What to do: Copy the lines below verbatim, from the line containing "of quest-title-jp: 【超高難易度】復刻：フィナーレ「金色のメトロポリス」." up to and including the line containing "Свойства: VIA HD".

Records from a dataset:
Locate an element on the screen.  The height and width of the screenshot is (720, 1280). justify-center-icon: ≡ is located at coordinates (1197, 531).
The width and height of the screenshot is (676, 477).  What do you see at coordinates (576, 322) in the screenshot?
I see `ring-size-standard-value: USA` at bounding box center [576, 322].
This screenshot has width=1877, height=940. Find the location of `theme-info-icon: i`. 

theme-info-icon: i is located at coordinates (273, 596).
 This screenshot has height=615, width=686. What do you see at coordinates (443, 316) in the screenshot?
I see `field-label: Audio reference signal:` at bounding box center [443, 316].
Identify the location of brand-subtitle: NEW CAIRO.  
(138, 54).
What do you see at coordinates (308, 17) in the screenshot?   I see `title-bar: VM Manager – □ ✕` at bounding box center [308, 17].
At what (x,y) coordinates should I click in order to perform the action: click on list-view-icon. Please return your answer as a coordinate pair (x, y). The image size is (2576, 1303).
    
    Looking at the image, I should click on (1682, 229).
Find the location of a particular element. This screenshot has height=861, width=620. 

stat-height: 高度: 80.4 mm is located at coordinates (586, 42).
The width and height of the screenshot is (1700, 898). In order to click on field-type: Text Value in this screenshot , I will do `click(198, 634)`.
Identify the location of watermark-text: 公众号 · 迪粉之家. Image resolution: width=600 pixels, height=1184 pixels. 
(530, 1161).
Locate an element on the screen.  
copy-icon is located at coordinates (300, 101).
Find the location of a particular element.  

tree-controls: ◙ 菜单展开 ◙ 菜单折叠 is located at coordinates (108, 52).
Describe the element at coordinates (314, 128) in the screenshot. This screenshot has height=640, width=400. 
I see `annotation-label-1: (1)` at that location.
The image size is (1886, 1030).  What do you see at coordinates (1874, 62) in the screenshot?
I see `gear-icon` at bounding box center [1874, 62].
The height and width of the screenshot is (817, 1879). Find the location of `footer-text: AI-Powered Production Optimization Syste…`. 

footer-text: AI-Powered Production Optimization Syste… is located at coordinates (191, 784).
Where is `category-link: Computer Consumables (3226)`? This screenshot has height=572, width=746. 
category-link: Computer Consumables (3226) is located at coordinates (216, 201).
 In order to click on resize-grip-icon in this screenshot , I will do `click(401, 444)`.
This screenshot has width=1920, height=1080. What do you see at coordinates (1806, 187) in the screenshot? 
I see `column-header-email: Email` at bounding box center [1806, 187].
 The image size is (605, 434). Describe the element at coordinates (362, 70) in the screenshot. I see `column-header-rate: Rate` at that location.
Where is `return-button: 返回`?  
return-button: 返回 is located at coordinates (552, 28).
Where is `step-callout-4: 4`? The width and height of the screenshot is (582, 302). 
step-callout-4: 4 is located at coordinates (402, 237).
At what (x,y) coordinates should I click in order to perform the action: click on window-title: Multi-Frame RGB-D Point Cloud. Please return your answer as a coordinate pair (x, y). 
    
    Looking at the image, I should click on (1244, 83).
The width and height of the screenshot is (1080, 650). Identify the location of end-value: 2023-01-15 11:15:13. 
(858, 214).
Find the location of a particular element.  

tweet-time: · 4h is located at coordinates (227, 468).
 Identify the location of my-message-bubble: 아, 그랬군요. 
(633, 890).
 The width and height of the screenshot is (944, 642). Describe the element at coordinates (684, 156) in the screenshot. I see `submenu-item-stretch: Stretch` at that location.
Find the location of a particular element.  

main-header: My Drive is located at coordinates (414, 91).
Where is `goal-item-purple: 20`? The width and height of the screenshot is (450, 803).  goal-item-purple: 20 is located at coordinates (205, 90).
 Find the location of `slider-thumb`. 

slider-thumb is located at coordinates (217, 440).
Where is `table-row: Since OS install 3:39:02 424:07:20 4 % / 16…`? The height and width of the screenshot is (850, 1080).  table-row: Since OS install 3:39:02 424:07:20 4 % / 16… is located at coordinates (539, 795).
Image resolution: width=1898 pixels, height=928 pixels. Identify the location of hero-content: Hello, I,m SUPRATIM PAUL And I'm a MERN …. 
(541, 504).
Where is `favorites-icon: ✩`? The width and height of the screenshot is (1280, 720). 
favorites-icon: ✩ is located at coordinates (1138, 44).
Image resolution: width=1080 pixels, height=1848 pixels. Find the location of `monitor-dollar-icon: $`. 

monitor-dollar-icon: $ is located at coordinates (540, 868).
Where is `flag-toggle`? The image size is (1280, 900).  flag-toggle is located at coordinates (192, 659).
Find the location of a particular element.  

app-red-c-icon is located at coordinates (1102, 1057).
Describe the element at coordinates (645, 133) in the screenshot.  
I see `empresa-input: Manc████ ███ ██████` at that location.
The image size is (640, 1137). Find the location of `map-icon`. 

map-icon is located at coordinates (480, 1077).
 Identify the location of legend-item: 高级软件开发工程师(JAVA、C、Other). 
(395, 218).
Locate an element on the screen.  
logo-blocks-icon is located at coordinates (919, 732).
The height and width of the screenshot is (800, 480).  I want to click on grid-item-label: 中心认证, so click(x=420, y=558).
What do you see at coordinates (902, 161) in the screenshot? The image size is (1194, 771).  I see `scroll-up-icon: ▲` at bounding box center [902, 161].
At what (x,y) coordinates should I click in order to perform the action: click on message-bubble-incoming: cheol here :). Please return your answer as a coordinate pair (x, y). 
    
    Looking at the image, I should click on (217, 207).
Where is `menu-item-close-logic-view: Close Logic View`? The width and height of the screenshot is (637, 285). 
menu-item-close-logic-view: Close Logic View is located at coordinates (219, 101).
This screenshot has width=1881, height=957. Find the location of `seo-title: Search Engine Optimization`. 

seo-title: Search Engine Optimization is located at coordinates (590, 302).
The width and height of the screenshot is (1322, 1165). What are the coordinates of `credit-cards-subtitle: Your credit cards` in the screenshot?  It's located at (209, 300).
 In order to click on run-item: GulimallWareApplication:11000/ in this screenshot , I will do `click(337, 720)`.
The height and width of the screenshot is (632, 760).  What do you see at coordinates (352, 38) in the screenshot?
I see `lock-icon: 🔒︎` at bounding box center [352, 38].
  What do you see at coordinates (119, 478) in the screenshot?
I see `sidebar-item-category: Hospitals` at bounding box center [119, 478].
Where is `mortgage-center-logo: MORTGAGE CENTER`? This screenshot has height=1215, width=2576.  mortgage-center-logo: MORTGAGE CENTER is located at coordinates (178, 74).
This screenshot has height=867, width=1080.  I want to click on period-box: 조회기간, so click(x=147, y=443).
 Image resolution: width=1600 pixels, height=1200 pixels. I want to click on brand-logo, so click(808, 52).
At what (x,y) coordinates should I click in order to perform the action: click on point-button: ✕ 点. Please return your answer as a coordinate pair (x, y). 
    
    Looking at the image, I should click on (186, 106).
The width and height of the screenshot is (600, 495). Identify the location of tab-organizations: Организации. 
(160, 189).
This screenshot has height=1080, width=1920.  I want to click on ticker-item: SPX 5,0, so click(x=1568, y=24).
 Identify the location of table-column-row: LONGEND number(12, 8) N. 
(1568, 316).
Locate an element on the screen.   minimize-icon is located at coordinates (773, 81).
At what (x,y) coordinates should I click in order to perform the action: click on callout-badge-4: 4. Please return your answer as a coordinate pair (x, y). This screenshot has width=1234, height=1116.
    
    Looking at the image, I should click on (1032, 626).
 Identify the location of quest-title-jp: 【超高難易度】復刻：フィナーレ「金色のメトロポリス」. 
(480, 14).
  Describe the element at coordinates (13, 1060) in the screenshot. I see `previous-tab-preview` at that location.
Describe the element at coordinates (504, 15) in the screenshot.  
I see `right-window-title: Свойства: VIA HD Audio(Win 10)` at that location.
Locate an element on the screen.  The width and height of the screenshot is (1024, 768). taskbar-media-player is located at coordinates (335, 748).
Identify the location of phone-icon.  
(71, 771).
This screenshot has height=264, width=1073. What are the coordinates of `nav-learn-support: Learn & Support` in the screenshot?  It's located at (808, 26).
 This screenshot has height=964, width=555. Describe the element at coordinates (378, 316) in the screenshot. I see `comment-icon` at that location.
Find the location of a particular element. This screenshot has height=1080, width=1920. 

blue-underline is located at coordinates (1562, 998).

Task output:
 Identify the location of quest-title-jp: 【超高難易度】復刻：フィナーレ「金色のメトロポリス」. 
(480, 14).
  Describe the element at coordinates (13, 1060) in the screenshot. I see `previous-tab-preview` at that location.
Describe the element at coordinates (504, 15) in the screenshot.  
I see `right-window-title: Свойства: VIA HD Audio(Win 10)` at that location.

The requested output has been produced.